_Task description:_ Format every line of the entries below as a JSON list of strings, one string per line, leaving out blank lines.

_Word and element pointing entries:_
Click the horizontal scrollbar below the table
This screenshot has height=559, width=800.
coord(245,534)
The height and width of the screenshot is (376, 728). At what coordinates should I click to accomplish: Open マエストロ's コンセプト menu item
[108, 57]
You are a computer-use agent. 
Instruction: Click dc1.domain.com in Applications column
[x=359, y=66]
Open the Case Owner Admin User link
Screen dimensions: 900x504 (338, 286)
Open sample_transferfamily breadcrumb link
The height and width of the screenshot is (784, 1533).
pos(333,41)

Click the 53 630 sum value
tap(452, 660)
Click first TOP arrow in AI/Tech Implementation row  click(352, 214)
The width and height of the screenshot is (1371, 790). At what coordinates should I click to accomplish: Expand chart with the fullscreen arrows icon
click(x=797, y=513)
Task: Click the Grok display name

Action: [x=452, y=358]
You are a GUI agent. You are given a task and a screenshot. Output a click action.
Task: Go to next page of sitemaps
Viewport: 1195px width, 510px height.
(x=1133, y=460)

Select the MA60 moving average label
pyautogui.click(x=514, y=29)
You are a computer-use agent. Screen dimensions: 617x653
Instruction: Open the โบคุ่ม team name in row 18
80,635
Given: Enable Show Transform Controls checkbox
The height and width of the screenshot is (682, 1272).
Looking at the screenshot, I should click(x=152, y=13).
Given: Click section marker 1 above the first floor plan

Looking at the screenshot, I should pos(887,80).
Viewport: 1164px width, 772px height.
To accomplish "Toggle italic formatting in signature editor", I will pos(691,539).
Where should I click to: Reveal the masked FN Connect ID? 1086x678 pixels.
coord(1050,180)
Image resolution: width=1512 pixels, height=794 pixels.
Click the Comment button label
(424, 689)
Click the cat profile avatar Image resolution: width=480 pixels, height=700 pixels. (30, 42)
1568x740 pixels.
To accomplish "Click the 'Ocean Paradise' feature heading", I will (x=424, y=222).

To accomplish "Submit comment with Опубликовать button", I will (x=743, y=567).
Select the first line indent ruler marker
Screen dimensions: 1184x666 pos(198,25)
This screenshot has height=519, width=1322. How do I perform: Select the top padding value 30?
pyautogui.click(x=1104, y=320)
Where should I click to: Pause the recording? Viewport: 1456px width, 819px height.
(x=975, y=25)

_Answer to this exercise:_
[
  "Click the horizontal scrollbar below the table",
  "This screenshot has height=559, width=800.",
  "coord(245,534)",
  "The height and width of the screenshot is (376, 728). At what coordinates should I click to accomplish: Open マエストロ's コンセプト menu item",
  "[108, 57]",
  "You are a computer-use agent. ",
  "Instruction: Click dc1.domain.com in Applications column",
  "[x=359, y=66]",
  "Open the Case Owner Admin User link",
  "Screen dimensions: 900x504 (338, 286)",
  "Open sample_transferfamily breadcrumb link",
  "The height and width of the screenshot is (784, 1533).",
  "pos(333,41)",
  "Click the 53 630 sum value",
  "tap(452, 660)",
  "Click first TOP arrow in AI/Tech Implementation row  click(352, 214)",
  "The width and height of the screenshot is (1371, 790). At what coordinates should I click to accomplish: Expand chart with the fullscreen arrows icon",
  "click(x=797, y=513)",
  "Task: Click the Grok display name",
  "Action: [x=452, y=358]",
  "You are a GUI agent. You are given a task and a screenshot. Output a click action.",
  "Task: Go to next page of sitemaps",
  "Viewport: 1195px width, 510px height.",
  "(x=1133, y=460)",
  "Select the MA60 moving average label",
  "pyautogui.click(x=514, y=29)",
  "You are a computer-use agent. Screen dimensions: 617x653",
  "Instruction: Open the โบคุ่ม team name in row 18",
  "80,635",
  "Given: Enable Show Transform Controls checkbox",
  "The height and width of the screenshot is (682, 1272).",
  "Looking at the screenshot, I should click(x=152, y=13).",
  "Given: Click section marker 1 above the first floor plan",
  "Looking at the screenshot, I should pos(887,80).",
  "Viewport: 1164px width, 772px height.",
  "To accomplish \"Toggle italic formatting in signature editor\", I will pos(691,539).",
  "Where should I click to: Reveal the masked FN Connect ID? 1086x678 pixels.",
  "coord(1050,180)",
  "Image resolution: width=1512 pixels, height=794 pixels.",
  "Click the Comment button label",
  "(424, 689)",
  "Click the cat profile avatar Image resolution: width=480 pixels, height=700 pixels. (30, 42)",
  "1568x740 pixels.",
  "To accomplish \"Click the 'Ocean Paradise' feature heading\", I will (x=424, y=222).",
  "To accomplish \"Submit comment with Опубликовать button\", I will (x=743, y=567).",
  "Select the first line indent ruler marker",
  "Screen dimensions: 1184x666 pos(198,25)",
  "This screenshot has height=519, width=1322. How do I perform: Select the top padding value 30?",
  "pyautogui.click(x=1104, y=320)",
  "Where should I click to: Pause the recording? Viewport: 1456px width, 819px height.",
  "(x=975, y=25)"
]